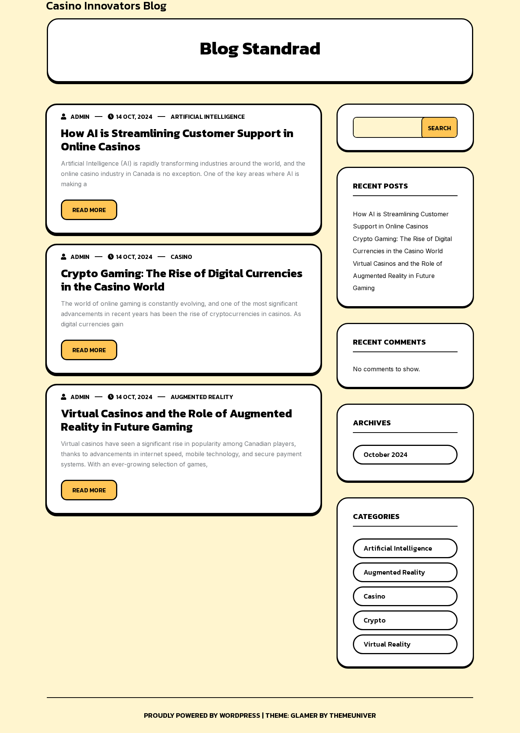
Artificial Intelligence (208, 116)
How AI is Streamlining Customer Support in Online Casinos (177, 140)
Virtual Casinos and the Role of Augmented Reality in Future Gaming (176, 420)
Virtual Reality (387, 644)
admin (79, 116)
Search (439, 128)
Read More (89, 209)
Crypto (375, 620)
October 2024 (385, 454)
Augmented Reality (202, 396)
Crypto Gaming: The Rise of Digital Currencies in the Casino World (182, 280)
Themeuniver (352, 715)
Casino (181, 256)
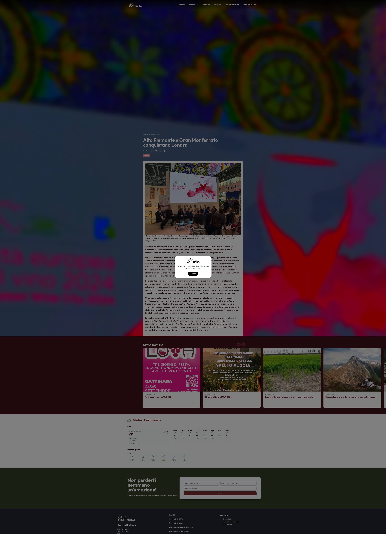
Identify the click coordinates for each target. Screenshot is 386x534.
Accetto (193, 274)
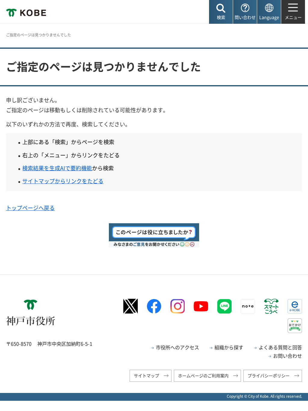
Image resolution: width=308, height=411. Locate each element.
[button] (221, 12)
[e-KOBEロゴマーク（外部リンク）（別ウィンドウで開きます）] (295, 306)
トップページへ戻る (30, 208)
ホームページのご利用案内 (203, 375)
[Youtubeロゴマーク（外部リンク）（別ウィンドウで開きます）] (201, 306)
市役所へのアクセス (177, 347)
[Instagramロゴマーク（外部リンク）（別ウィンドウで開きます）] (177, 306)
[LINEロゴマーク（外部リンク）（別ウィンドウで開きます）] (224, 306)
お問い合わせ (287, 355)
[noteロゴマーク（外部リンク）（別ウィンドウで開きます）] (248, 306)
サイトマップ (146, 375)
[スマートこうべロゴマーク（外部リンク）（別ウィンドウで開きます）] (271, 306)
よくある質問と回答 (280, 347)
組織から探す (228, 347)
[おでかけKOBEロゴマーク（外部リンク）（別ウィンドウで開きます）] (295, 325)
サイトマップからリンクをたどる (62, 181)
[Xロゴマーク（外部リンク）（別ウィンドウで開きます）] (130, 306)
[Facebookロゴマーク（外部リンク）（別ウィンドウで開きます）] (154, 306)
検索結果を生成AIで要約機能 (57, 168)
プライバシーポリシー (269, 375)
--
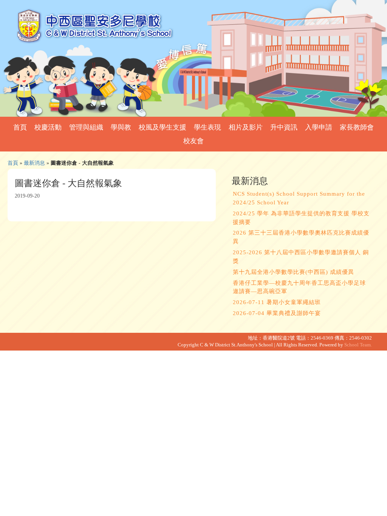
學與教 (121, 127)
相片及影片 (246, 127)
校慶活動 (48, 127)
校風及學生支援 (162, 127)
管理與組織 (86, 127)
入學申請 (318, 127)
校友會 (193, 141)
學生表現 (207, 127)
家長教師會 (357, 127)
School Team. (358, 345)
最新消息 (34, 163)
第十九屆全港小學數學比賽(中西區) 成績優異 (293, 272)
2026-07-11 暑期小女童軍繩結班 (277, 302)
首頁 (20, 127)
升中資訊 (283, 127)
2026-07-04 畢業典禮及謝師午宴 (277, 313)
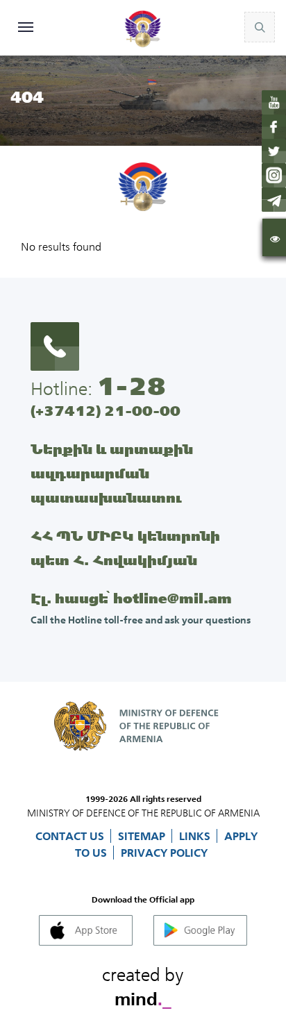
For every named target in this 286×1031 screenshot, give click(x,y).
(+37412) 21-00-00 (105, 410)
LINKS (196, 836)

▶ _Required task_:
Quote the lines of the listing above, starting at the line that contains "Artificial Intelligence (208, 116)" and ending at the line that contains "トップページへ戻る (30, 208)", with both of those lines included. Omit the pictures from your answer.

▶ _Output of the task_:
Artificial Intelligence (208, 116)
How AI is Streamlining Customer Support in Online Casinos (177, 140)
Virtual Casinos and the Role of Augmented Reality in Future Gaming (176, 420)
Virtual Reality (387, 644)
admin (79, 116)
Search (439, 128)
Read More (89, 209)
Crypto (375, 620)
October 2024 (385, 454)
Augmented Reality (202, 396)
Crypto Gaming: The Rise of Digital Currencies in the Casino World (182, 280)
Themeuniver (352, 715)
Casino (181, 256)
Identify the click coordinates for each target. Screenshot is 386x534.
Accetto (193, 274)
Image resolution: width=308, height=411. Locate each element.
[button] (221, 12)
[e-KOBEロゴマーク（外部リンク）（別ウィンドウで開きます）] (295, 306)
トップページへ戻る (30, 208)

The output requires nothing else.